Geologists will keep close eye on recent earthquake activity

Skye Kinkade and Kelsey Shelton
Mount Shasta, as seen from the McCloud area, taken the morning of September 4, 2019

More than 20 small earthquakes have rattled the area around Mt. Shasta over the weekend, and although Dr. Bill Hirt said they are most likely no cause for concern, the U.S. Geological Survey will keep a close eye on the situation.

The first of the quakes – with a 2.1 magnitude – was recorded 2.2 miles from the ground’s surface at 3:03 p.m. on Sunday afternoon in the area between McCloud and Mount Shasta, according to the USGS.

Another earthquake followed at 9:21 p.m. that evening at a nearby location, with a magnitude of 1.8.

At 10:34 a.m. on Monday morning, Sept. 2, the largest earthquake struck, with a 2.7 magnitude. In the 30 minutes afterward, 1.7 and 1.9 earthquakes were recorded, the USGS said.

“In any given year, there are about 10 to 15 earthquakes under the mountain,” said Hirt, a retired geology professor at College of the Siskiyous who has spent extensive time studying Mt. Shasta.

After Mt. Saint Helens erupted in 1980, the USGS placed a network of seismographs in the Mt. Shasta area, and they are constantly being improved and checked for accuracy and activity, Hirt said.

The 21 small earthquakes that shook the area east of Mud Creek and Clear Creek were relatively shallow, at roughly two to three miles deep, Hirt said. Typically, he added, an earthquake is anywhere between three and nine miles deep beneath the earth’s surface.

There is always potential for a “swarm” of earthquakes, which generally last two months, Hirt said. The last swarm in the Mt. Shasta area was in 1993 and the earthquake activity lasted roughly a month, said Hirt.

“During that time, there were anywhere between 40 and 50 quakes, which then died off,” he said.

So what is causing the earthquakes over the past few days? It could be one of many things, Hirt said, including regional earthquake activity, magma movement or surface water.

Without further research, it is hard to determine the cause, but there are many tests that local and state geologists will conduct if there are concerns.

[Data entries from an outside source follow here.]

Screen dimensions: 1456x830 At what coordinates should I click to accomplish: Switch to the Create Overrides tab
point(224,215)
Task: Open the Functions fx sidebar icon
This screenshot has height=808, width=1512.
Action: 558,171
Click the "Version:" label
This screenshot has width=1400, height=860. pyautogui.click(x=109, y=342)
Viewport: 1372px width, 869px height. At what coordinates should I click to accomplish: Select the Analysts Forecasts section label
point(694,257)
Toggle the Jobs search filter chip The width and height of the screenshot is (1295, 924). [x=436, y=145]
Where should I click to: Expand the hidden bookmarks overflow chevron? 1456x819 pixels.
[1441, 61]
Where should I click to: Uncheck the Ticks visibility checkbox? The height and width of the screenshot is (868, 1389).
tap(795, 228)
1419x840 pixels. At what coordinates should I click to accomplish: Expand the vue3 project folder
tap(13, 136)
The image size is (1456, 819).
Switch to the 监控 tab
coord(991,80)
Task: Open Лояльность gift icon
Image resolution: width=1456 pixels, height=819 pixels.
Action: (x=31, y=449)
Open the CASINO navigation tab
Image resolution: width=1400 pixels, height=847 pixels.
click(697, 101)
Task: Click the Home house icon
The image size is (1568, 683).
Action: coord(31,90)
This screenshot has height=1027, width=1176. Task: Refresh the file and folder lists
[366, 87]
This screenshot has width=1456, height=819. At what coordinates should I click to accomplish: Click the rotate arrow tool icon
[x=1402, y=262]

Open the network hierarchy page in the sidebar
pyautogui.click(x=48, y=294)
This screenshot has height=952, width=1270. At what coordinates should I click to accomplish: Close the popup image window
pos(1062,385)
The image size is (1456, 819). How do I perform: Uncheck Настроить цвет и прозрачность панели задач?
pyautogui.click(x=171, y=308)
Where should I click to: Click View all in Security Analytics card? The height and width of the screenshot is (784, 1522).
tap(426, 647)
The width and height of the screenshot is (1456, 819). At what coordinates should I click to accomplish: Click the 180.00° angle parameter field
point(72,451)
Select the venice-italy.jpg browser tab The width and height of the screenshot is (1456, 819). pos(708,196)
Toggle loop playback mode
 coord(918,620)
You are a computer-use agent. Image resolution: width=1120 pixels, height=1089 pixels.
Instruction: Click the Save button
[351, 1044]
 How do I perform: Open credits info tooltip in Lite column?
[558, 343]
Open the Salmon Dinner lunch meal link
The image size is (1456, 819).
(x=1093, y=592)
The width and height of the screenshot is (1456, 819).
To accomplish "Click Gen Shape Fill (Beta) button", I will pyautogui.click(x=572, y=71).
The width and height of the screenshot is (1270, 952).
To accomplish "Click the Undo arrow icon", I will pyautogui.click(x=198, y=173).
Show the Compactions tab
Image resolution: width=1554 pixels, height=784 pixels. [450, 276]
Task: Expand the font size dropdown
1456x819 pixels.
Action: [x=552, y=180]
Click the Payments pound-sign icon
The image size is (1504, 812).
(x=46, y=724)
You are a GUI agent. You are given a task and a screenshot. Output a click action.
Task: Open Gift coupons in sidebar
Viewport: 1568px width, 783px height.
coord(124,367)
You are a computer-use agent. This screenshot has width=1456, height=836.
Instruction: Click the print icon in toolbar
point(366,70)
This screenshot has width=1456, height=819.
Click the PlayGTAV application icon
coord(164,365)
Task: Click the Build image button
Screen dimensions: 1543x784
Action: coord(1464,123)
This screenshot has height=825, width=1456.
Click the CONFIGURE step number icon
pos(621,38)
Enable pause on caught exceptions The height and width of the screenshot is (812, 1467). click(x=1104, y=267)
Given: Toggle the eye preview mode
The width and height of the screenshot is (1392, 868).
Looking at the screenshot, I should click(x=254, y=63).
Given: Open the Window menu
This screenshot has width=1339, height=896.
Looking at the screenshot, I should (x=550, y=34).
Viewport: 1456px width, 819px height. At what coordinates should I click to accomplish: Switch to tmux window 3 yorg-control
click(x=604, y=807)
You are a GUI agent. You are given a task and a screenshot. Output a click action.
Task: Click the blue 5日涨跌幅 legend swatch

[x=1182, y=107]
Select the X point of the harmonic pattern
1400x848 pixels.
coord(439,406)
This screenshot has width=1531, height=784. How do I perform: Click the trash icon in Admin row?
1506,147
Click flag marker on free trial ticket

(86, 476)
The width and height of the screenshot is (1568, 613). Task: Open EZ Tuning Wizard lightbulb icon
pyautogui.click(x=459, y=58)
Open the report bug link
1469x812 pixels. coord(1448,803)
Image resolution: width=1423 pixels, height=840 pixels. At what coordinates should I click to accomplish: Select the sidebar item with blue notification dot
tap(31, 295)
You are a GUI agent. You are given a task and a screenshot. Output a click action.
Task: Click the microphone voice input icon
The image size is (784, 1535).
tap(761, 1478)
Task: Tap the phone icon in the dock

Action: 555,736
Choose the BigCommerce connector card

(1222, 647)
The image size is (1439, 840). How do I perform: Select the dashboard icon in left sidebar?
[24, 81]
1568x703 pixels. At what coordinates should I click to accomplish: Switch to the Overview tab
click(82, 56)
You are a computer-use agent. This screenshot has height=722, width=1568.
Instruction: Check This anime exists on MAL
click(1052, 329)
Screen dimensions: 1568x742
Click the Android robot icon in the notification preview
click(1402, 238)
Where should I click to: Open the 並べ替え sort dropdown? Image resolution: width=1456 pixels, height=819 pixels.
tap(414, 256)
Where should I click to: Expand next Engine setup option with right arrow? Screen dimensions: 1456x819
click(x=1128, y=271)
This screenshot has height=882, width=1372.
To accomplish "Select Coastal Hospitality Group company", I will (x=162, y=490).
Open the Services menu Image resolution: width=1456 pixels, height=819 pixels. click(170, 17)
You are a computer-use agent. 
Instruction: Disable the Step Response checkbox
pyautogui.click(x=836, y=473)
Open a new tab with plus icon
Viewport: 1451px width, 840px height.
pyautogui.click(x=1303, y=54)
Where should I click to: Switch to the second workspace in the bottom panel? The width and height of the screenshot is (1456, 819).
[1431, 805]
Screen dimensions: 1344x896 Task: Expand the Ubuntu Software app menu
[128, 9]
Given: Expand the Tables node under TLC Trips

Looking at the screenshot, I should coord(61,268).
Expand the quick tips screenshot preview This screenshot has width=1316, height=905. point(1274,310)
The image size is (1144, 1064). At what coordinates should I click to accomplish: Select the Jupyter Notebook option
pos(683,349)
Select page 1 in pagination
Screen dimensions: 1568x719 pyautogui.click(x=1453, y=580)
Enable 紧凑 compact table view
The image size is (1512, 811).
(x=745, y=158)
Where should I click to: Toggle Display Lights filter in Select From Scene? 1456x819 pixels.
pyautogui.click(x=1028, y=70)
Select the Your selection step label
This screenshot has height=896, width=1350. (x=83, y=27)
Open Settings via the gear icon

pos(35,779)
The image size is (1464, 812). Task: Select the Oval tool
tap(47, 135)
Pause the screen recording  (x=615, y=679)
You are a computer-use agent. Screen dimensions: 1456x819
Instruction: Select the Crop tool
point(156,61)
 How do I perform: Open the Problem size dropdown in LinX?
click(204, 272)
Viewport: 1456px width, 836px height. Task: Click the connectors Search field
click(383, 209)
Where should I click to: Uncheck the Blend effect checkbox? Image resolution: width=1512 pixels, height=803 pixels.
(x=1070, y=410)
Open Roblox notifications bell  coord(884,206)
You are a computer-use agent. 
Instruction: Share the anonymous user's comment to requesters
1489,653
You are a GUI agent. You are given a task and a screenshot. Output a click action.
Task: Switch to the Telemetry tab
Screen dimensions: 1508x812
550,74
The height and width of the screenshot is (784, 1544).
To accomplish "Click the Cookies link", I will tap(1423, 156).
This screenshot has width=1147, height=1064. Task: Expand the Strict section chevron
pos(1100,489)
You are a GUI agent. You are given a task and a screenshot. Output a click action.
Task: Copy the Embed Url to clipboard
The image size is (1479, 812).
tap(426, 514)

“Right now, there has been one sizeable event (Monday’s 2.7 earthquake) with several potential causes, and it has been followed by smaller events, most likely aftershocks,” Hirt said.

If there are other larger quakes that follow, geologists will take the next steps.

The USGS said the record of eruptions over the last 10,000 years suggests that, on average, at least one eruption occurs every 600 to 800 years at Mt. Shasta.

Although many sources cite Mt. Shasta as having erupted most recently in 1786, volcanologists now believe the plume sighted by French explorer Jean Francois de Galaup, comte del La Pérouse and his crew was most likely a smoke plume from a grass fire. Their conclusion came, in part, from research by Mount Shasta historian Bill Miesse, who was also skeptical of the reported eruption, which was documented in a single article written in 1930.

After traveling to France, Miesse verified that the “eruption” recorded on the map cited in the 1930 article could not have been Mt. Shasta.

According to the USGS simplified hazards map, the cities of Weed, Mount Shasta and McCloud are in a hazard zone. A volcanic mudflow could potentially travel through past Yreka, if the volcano were to erupt.